The Prevent duty states that it is the ‘legal duty’ of all educational providers to have ‘due regard’ to the risk of learners being drawn into extremism of any kind. But what does that mean? Interestingly, I talked to an ESOL teacher working in a small training provider who told me that in the training she recently received she was surprised to learn about extremists fighting against animal research with violent means. Her surprised reaction was interesting in the fact that, though she had been teaching for a number of years, she had assumed from previous briefings that the focus was mainly on religious or political extremism. She felt that this latest training put her in a position in the classroom where she was better informed; though she admitted that it was still a very challenging area for her.
Last summer OFSTED commissioned inspectors to undertake a survey to establish how well providers were implementing Prevent and the subsequent report that came out said that some providers were still struggling to implement the duty. The report mentioned issues such as failing to undertake adequate background checks on external speakers or too little effort being put into strategic partnerships with local authorities as well as training staff effectively. The research also found that support available was often fragmented and that agency support was inconsistent or gave conflicting messages, which wasn’t helping those in need of support.
It went on to make a series of recommendations which include supporting providers in making sure that policies and procedures are in place, sharing intelligence in the community network and obviously, at the fundamental heart of it all, effective training of staff. Obviously it is usually teaching staff who are in a position to spot and flag up any potential issues.
Understandably a lot of the bad press of the Prevent strategy is that it is a crude tool yet again thrown at an already overworked education and training sector. This in turn means that it all too often becomes a meaningless tick box activity which, at best is ineffectual, or at worse creates more potential serious problems. My ESOL teacher talked about previous training being very patchy and she certainly felt that it was all a bit too confusing.
As the training and support of staff is one of the fundamental elements a lot of thought needs to be put into the whole process; in order to do this the quality of the training material is key in developing an overall approach.
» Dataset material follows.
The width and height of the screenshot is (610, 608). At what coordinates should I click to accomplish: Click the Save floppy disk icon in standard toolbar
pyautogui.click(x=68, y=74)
There are good quality online support and resources out there such as the selection of online ‘Prevent’ courses from the eLearning Marketplace:
- Implementing Prevent Online Course – CPD Certified.
For NHS, prison and local authorities
- Prevent Strategy – identify the threat and keep yourself safe.
- Safeguarding Against Radicalisation – The Prevent Duty – Certified by CPD.
For education, local authorities, health, youth justice, probation, the private sector and any organisation working with children and young people.
- Prevent Training: Inclusive, Cohesive and Safe Campuses and Colleges.
For Further and Higher Education and Charities
Staff in education need to be well-informed professionals who are part of an overall organisational approach in developing good strategies across all levels, in the class and outside. All of which is needed to create something that is really meaningful in keeping young people safe.